Cardiovascular, endocrine and renal effects of atrial natriuretic peptide in essential hypertension.

Plasma concentrations of human atrial natriuretic peptide (hANP) and effects of synthetic alpha-hANP on blood pressure (BP), on endocrine and metabolic variables, and on renal function were investigated in 10 patients with essential hypertension. Alpha-human atrial natriuretic peptide was given intravenously as a 50-micrograms bolus followed by a 45-min infusion at 0.1 microgram/kg per min. The following effects were observed: (1) a marked rise in plasma alpha-hANP, (2) a progressive fall in BP (from 181/127 to 165/109 mmHg) and plasma volume, (3) a probably baroreflex-mediated sympathetic activation, evidenced by raised heart rate and plasma norepinephrine levels, (4) an increase in serum free fatty acids and circulating insulin (+45%), (5) an enhanced diuresis (+770%) and excretion of sodium (+665%), chloride (+524%), phosphate (+518%), other electrolytes, amino acids and free water clearance, (6) biphasic responses in the glomerular filtration rate (GFR) and p-aminohippurate (PAH) clearance, with initial increases (+40 and 30%, respectively) followed by a rapid return to (GFR), or even a fall below (PAH clearance) control values, and (7) a marked rise in the filtration fraction.

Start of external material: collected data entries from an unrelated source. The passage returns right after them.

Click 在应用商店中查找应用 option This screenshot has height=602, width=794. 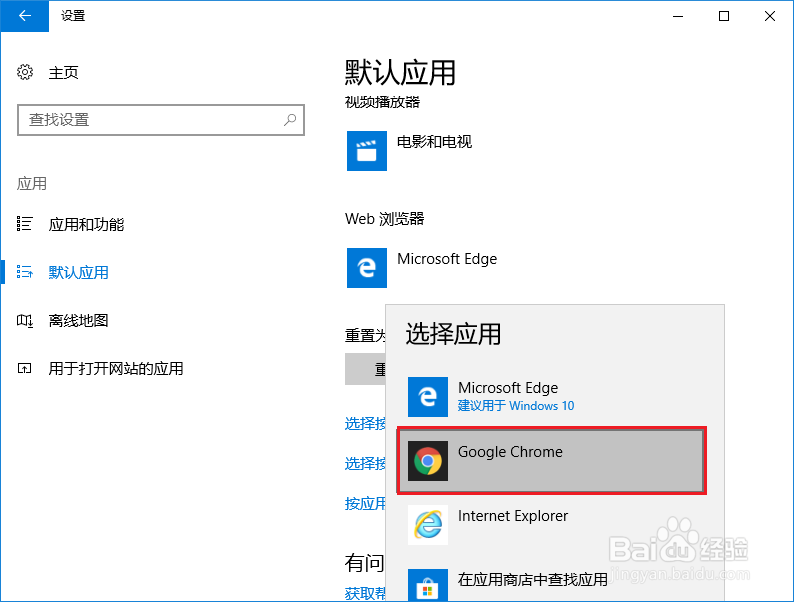click(533, 579)
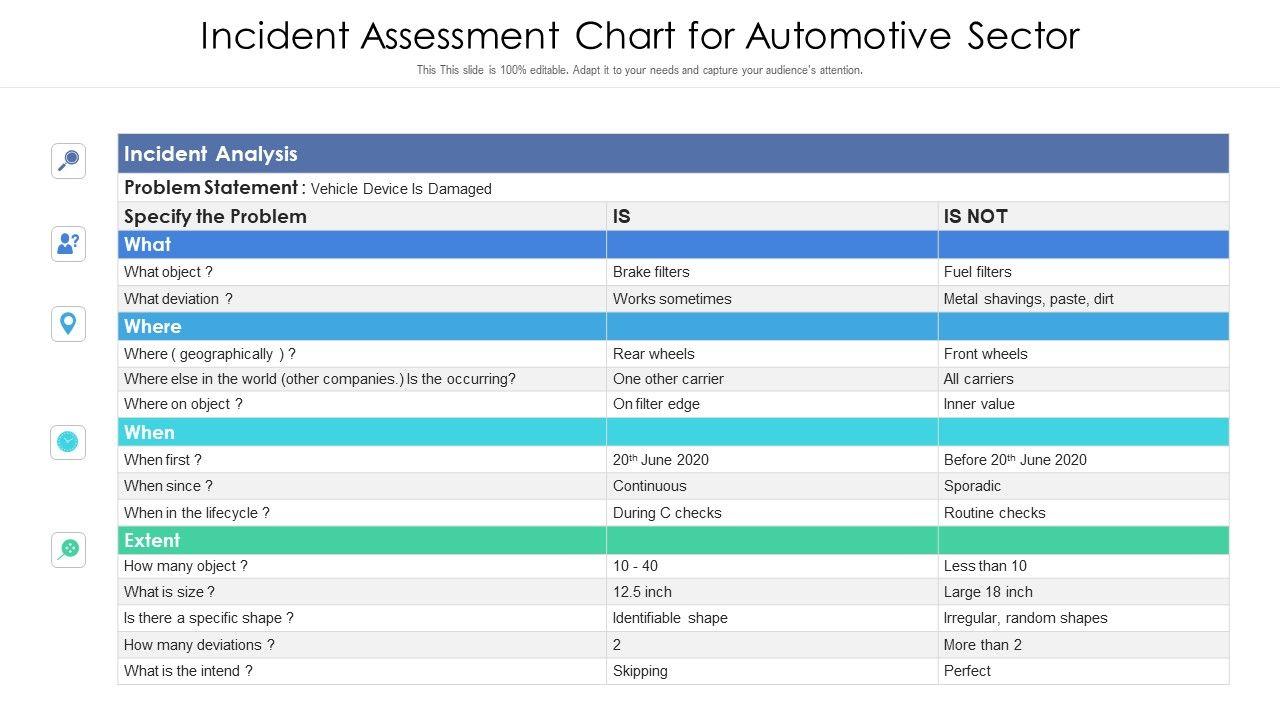Click the green dotted magnifier icon

coord(69,549)
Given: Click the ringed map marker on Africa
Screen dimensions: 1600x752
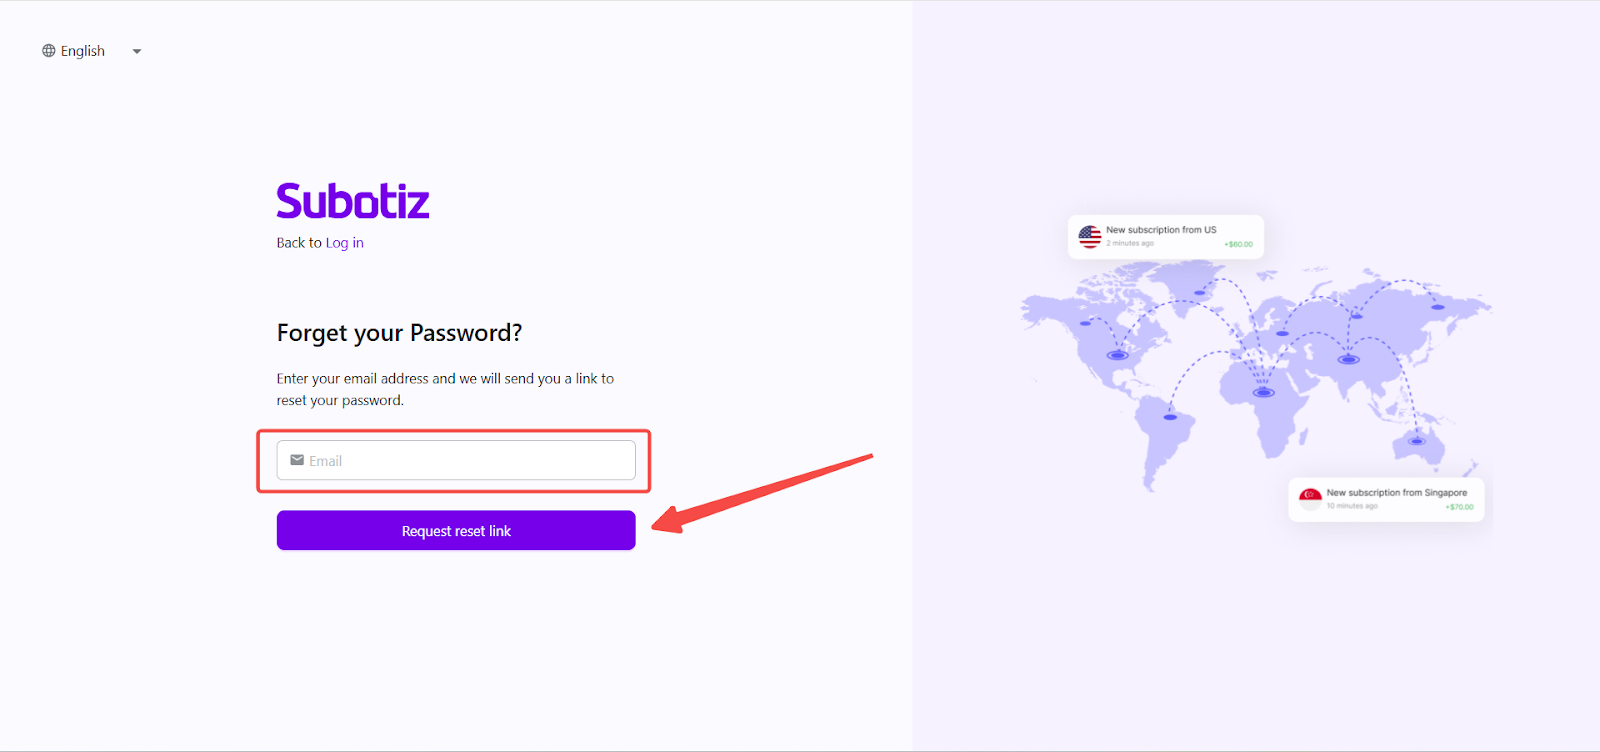Looking at the screenshot, I should pos(1264,392).
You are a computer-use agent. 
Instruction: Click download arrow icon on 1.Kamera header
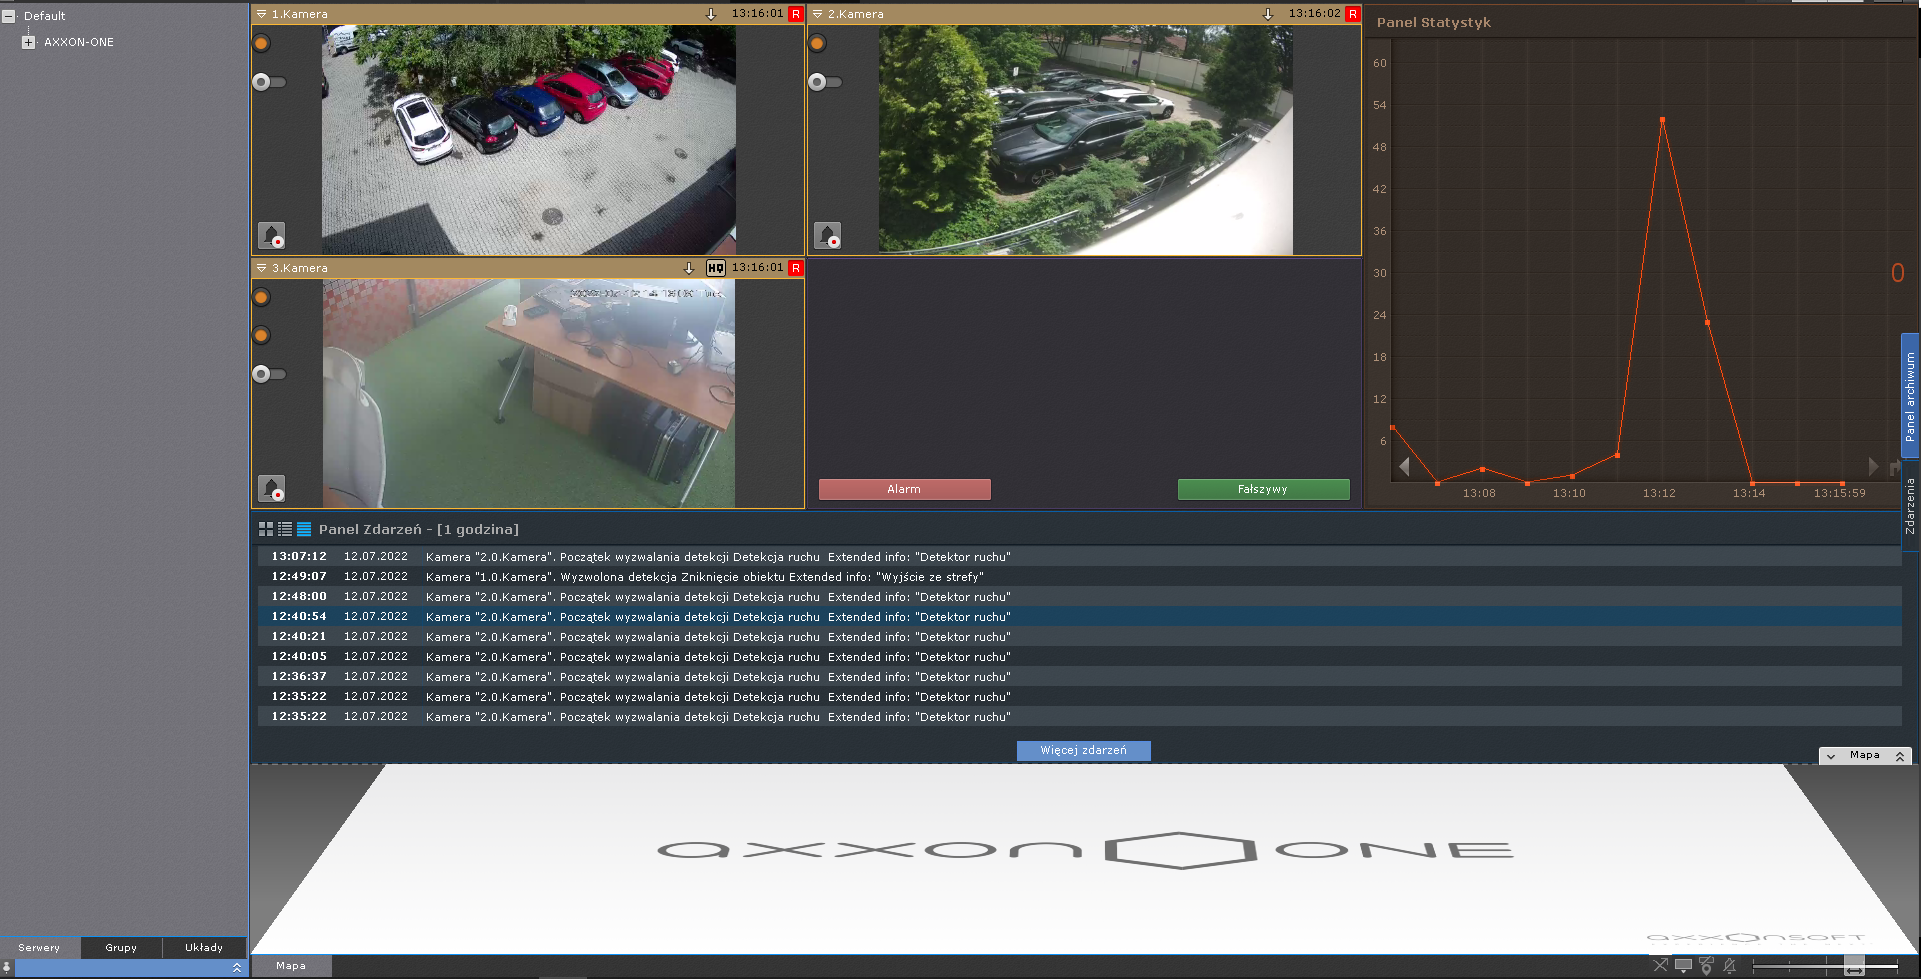coord(711,14)
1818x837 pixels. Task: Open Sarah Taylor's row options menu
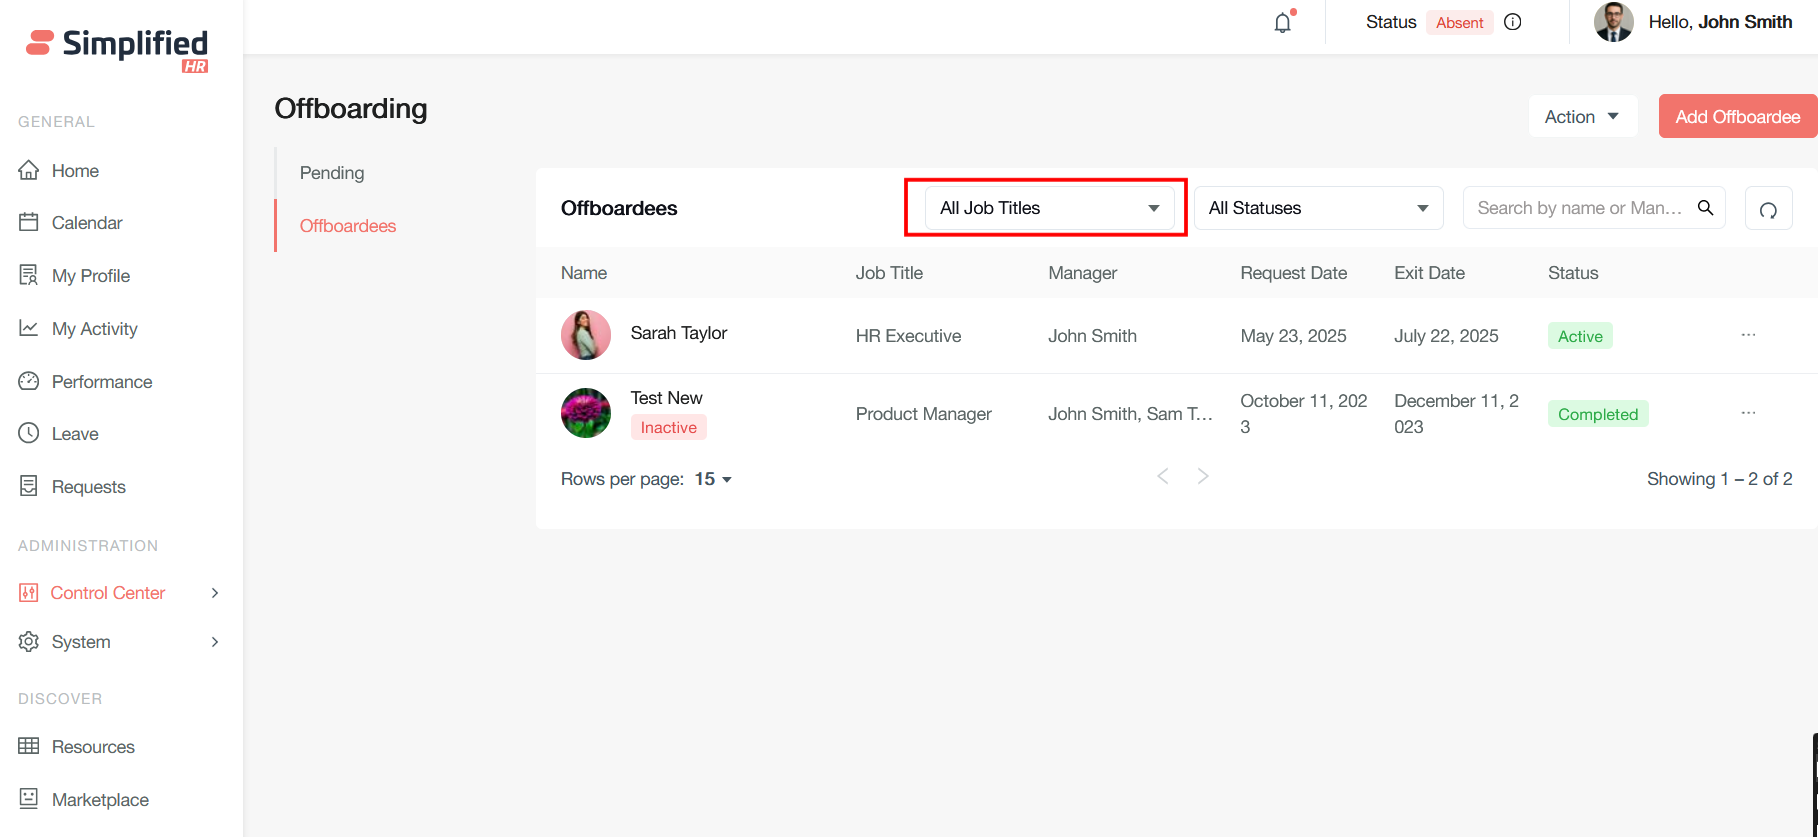[1748, 335]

Plasma antidiuretic hormone and urinary prostaglandin E2, F2 alpha and dopamine levels were not modified during alpha-hANP infusion, while plasma renin increased. Discontinuation of alpha-hANP was followed by rises in plasma aldosterone, the aldosterone:renin ratio and cortisol. Compared with previously studied normal subjects, in the hypertensive patients alpha-hANP caused a distinctly greater diuresis and electrolyte excretion but lowered BP only slightly more. In essential hypertension, as in normal man, alpha-hANP circulates in the blood and may exert a wide spectrum of cardiovascular, metabolic, endocrine and renal actions.